------ PROVIDED RECORDS
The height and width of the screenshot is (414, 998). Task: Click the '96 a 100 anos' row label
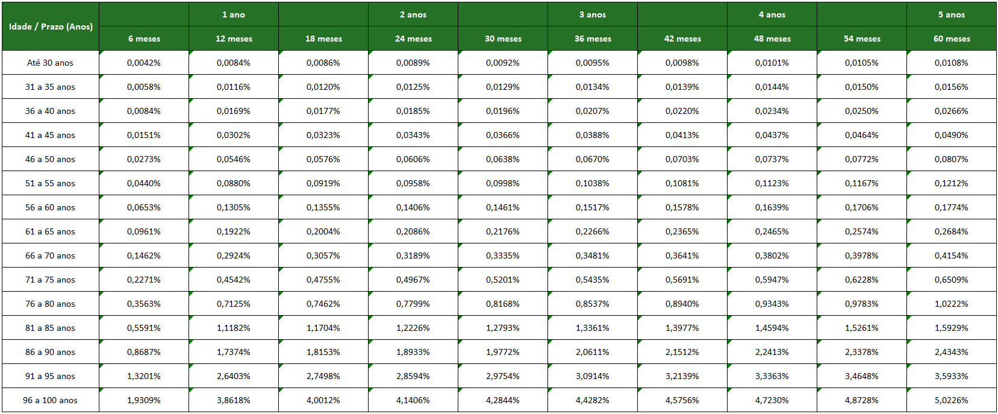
------------
------ PROVIDED RECORDS
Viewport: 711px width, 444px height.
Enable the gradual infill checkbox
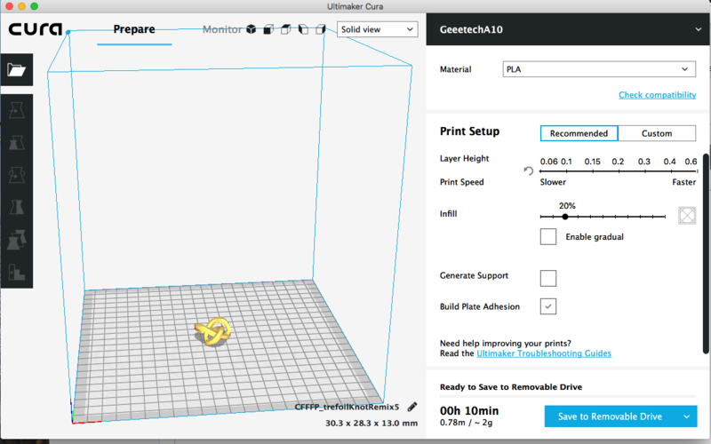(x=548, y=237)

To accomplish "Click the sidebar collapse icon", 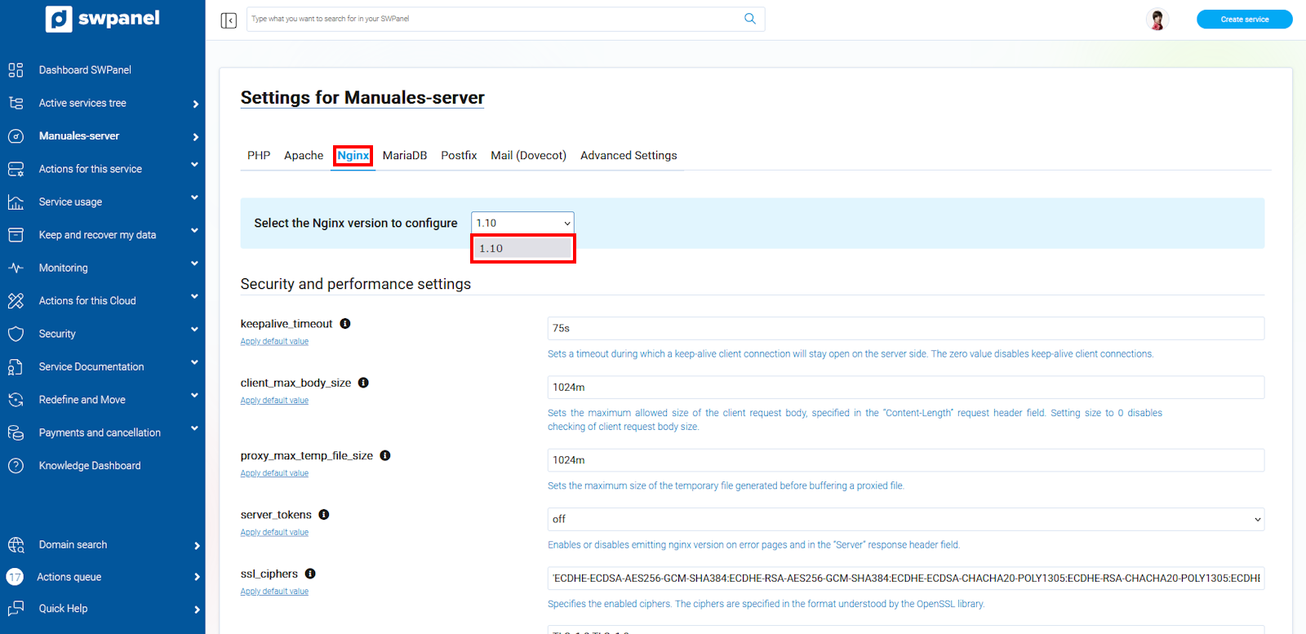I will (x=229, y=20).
------------
------ PROVIDED RECORDS
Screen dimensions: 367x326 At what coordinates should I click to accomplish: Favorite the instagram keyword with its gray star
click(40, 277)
------------
#### PROBLEM STATEMENT:
The expected output is each line of the records above that includes the word "width".

#### YOUR RESPONSE:
The height and width of the screenshot is (414, 998). Task: Click the '96 a 100 anos' row label
Viewport: 711px width, 444px height.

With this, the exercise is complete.